Biking injuries can be traumatic accidents or chronic injuries developing gradually from technique, training, or equipment errors. This article focuses on preventable chronic injuries and off-bike conditioning strategies.
Three Main Problems
Problem #1: Muscular Imbalances from Sitting
The riding position mirrors desk posture, creating tight hip flexors, dominant quadriceps, and weak glutes. This imbalance commonly causes patellofemoral pain syndrome (knee pain).
Solution: Optimise bike fit and consider work-station ergonomics.
Problem #2: Core Weakness Leading to Lower Back Pain
Insufficient core function prevents dynamic control of the spine and pelvis during cycling. When core muscles fail, hip flexors and back extensors are burdened with a task they weren't designed for, creating tension-type lower back pain.

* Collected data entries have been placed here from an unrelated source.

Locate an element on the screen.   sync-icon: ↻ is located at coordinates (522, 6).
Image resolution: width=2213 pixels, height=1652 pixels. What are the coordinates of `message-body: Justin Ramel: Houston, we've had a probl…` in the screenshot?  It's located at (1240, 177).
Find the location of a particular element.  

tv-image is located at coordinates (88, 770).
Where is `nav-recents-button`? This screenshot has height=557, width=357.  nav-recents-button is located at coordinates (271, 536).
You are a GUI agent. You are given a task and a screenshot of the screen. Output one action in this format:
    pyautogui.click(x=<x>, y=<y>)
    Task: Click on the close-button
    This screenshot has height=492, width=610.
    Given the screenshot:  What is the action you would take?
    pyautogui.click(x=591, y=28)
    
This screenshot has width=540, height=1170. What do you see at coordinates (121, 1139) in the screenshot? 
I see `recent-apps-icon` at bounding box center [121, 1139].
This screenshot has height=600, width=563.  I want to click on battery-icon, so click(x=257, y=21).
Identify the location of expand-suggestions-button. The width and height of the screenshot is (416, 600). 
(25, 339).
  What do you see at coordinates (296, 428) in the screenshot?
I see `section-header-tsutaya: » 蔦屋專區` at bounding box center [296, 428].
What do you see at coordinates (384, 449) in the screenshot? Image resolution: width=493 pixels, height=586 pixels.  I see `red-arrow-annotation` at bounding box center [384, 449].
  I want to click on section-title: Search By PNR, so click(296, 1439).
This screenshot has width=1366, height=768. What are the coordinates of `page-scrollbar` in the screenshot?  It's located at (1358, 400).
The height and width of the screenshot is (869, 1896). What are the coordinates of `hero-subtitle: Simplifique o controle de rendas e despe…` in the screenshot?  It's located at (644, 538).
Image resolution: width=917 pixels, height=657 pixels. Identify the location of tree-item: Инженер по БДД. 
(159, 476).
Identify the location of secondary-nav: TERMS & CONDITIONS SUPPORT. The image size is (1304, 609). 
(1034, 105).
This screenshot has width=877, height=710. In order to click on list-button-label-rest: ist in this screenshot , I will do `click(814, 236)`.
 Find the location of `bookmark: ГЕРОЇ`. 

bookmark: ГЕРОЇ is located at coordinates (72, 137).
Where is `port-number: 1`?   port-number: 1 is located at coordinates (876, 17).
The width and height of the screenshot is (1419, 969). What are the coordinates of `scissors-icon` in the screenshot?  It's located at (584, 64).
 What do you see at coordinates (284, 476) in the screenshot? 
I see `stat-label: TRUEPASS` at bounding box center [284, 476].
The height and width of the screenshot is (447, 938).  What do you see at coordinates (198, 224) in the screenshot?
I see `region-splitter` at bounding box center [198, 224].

Problem #3: Upper Back and Neck Pain
Poor thoracic spine mobility and inadequate shoulder blade stability cause upper back discomfort. Fatigue leads the body to recruit compensatory muscles (pecs, upper trapezius, neck extensors), resulting in pain.
Essential Off-Bike Exercise Toolbox
Stretches
- Side-lying quad stretch (1 minute per side)
- Foam roll quads
- Pec stretch on foam roller (2-3 minutes)
- Thoracic mobility work
Strengthening Exercises
- Toe taps (core activation, 2-3 sets)
- Superman/bird dog variations (progressive difficulty)
- Plank/downward dog (core and shoulder stability)
- Lunges (dynamic hip flexor/quad stretch, 2-3 sets of 15-20 reps)
Key Takeaway
Cross-training prevents nagging injuries and can reduce crash severity by increasing bone strength and joint stability. We recommend performing these exercises three times weekly to maintain balance and prevent chronic pain.